Released, he jetted to Sweden and married a woman he’d met in India. To say that as a “one-armed man” on almost permanent painkillers life would be easy would be stupid. But in Sweden (where our mother was from), he found a home.

I didn’t hear much till the early ‘90s. Again, around 3 a.m. When the phone woke me this time, the last voice I expected to hear was Tommy’s. He wanted to know if I had $10,000 I could wire him. That morning. Checking my wallet I said “No,” but what for? He explained that Sweden, a formerly socialist country, was going private and auctioning off its radio spectrum, For $10,000 anyone could start a radio station.

I told him I would see what I could do. Unable to sleep, I went to the gym, the Sports Club/LA on Sepulveda. There, around 5:30 in the morning, I found myself on the treadmill next to Irving Azoff, the Eagles’ manager and head of Universal Records. He asked what I was doing that early and I told him about the call, dropping the fact that I was only asking for $10,000. To my surprise, he got off the treadmill, handed me his card and told me to call him in the office in one hour.

Turned out my brother wasn’t “House”-like hallucinating — Azoff gave me a number in New York and put them in touch with my brother. Before this sounds too weird, allow me to say that those “people” were Metallica’s managers, at the time the No. 1 rock band in the world. Turned out that they were putting Metallica’s money into radio stations in the newly liberalized socialist world (one of the ways Richard Branson made his millions!)

Half an hour later, my brother called: “Who are these people?” I told him about Irving and he laughed: “They told me they’re wiring the $10,000 and sending over lawyers in the morning.”

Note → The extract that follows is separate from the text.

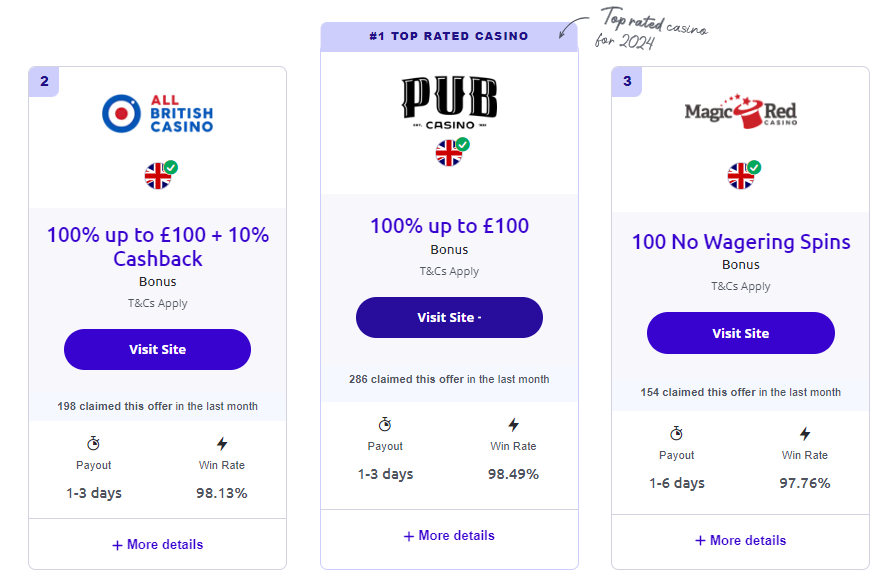Image resolution: width=885 pixels, height=585 pixels.
Task: Visit the All British Casino site
Action: (157, 350)
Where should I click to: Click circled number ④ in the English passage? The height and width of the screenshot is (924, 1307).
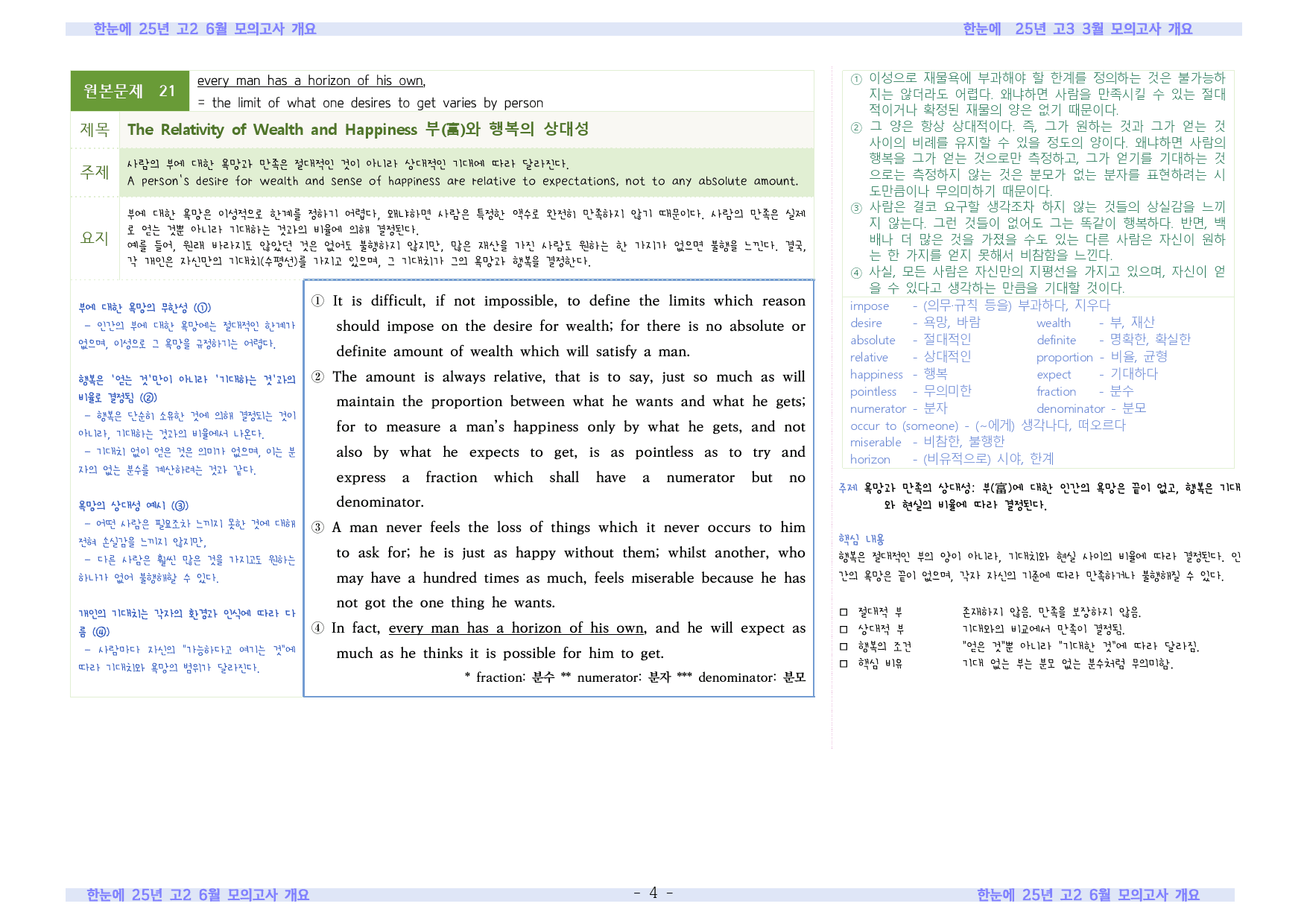[x=317, y=628]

Turned out Swedish investors ponied up to buy “Bandit Radio, 105.1” in Stockholm for him which, thanks to the Northern Lights (and the way they spread frequencies), quickly became the No. 1 “classic rock” station in Northern Europe. It made him a millionaire, of course, and allowed him to move on to other forms of media — like a Scandanavian Branson — including Radio Lapland (covering Reykjavik to Moscow), filmmaking (the documentary “Adventuress Wanted” about a female partner driving a dune buggy from the Arctic to the tip of Africa!), and a pioneering internet radio station (Tomsradio), which he launched out of Stockholm in 1999.

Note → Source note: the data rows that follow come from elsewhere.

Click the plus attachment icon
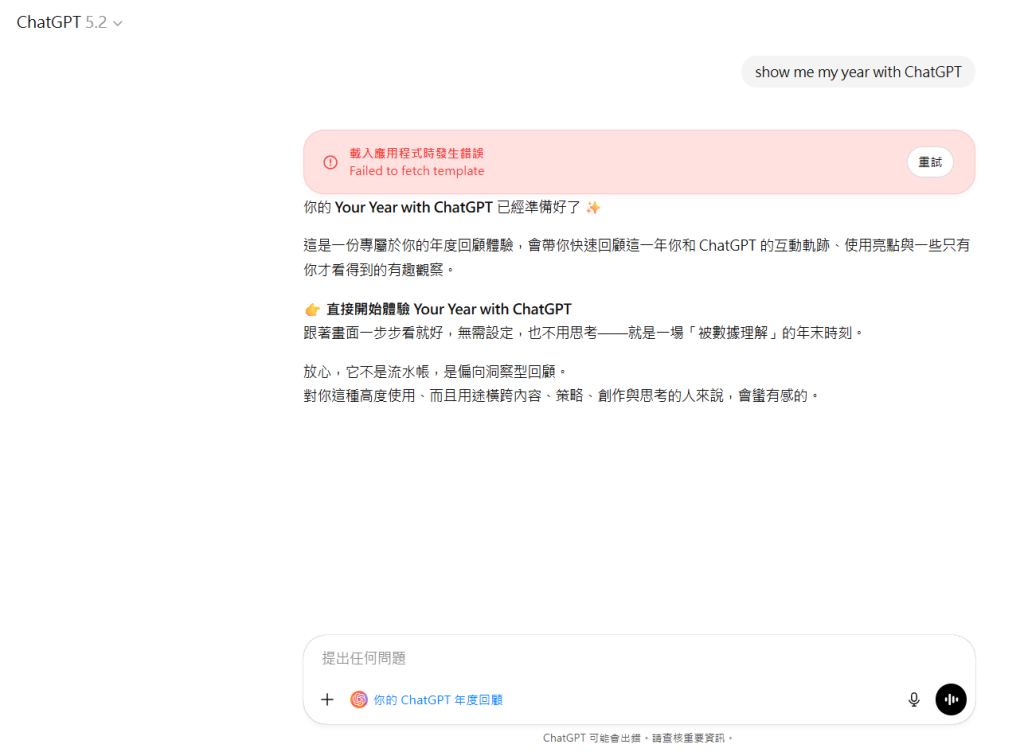This screenshot has height=752, width=1024. [x=327, y=700]
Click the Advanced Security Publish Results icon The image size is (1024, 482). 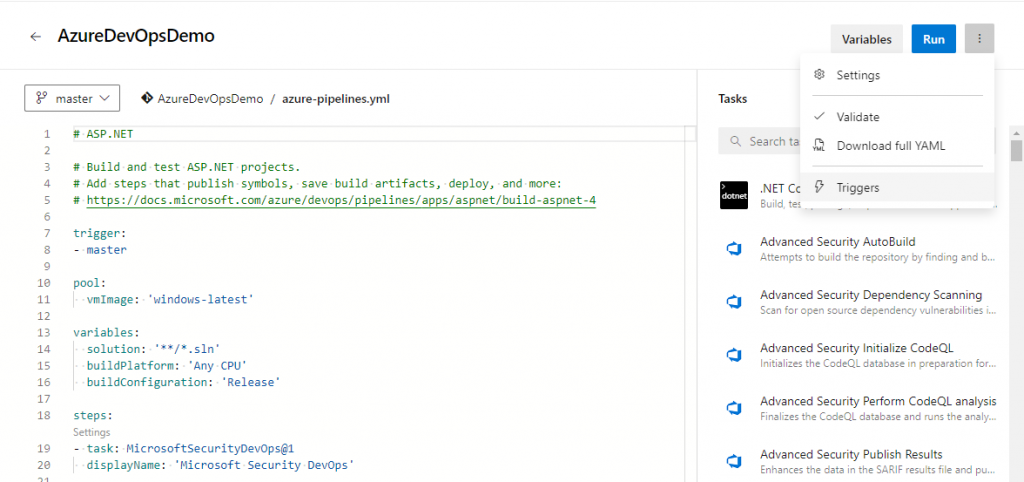pos(734,461)
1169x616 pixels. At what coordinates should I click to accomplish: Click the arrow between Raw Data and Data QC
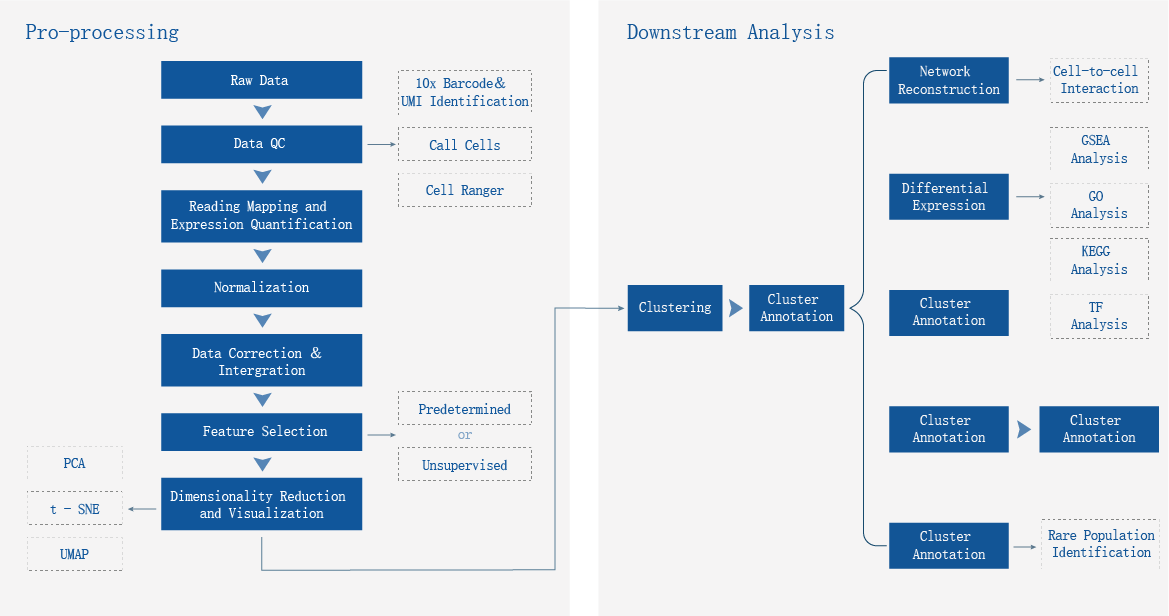tap(262, 112)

When he found out people he’d hired or inspired had moved on to start internet radio services like the Swedish Spotify while he was driving his dune buggy through Africa, it was more than he could take. He moved back to the ‘States, to Venice, and this summer resurrected his own service, Radical.FM. Now, I’m still stuck on AM sports but I’m told it’s the “hot new thing.”

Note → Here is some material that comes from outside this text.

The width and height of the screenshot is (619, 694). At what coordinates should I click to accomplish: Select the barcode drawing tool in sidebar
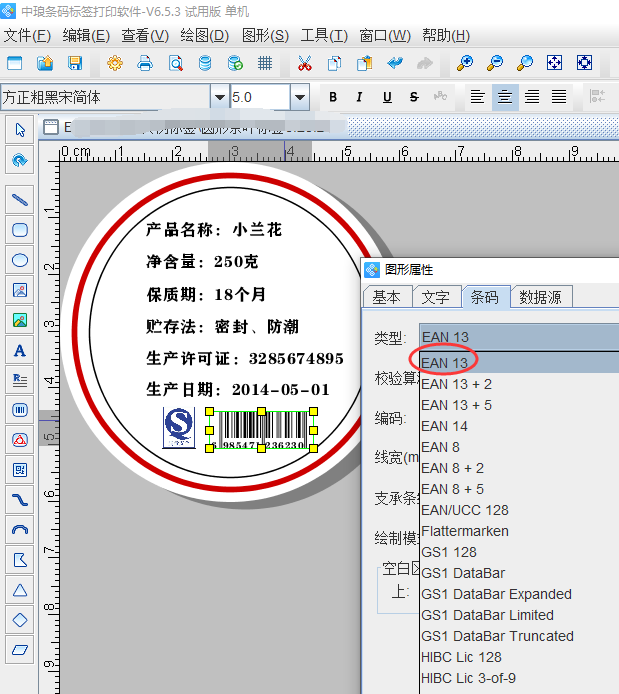(19, 410)
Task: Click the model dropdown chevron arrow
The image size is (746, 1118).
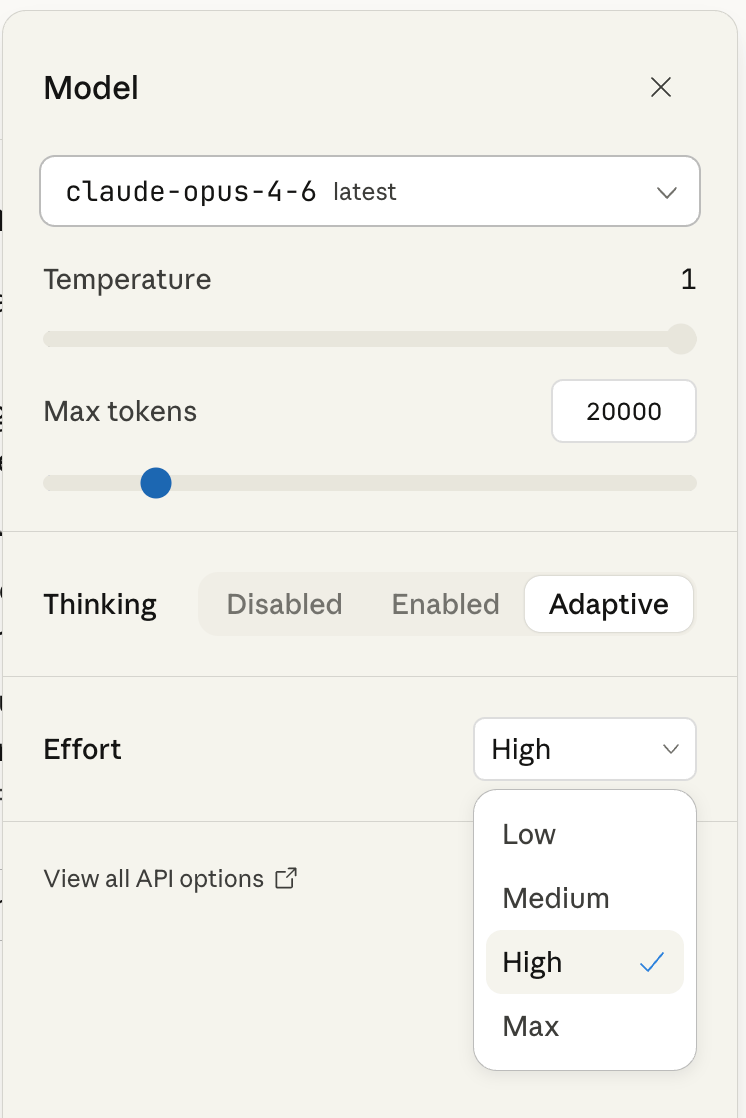Action: [x=666, y=191]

Hey, if Pandora could go public for $2 billion (as my brother predicted, when Forbes was saying $1 billion!), then Radical has to be worth more than the 30 cents (exaggerating, obviously) his seed-money people have invested. Because, as Tommy’s explains, like computers themselves, knowledge in this area doubles every 18 months … which means Radial.FM is about four times smarter than Pandora or Spotify.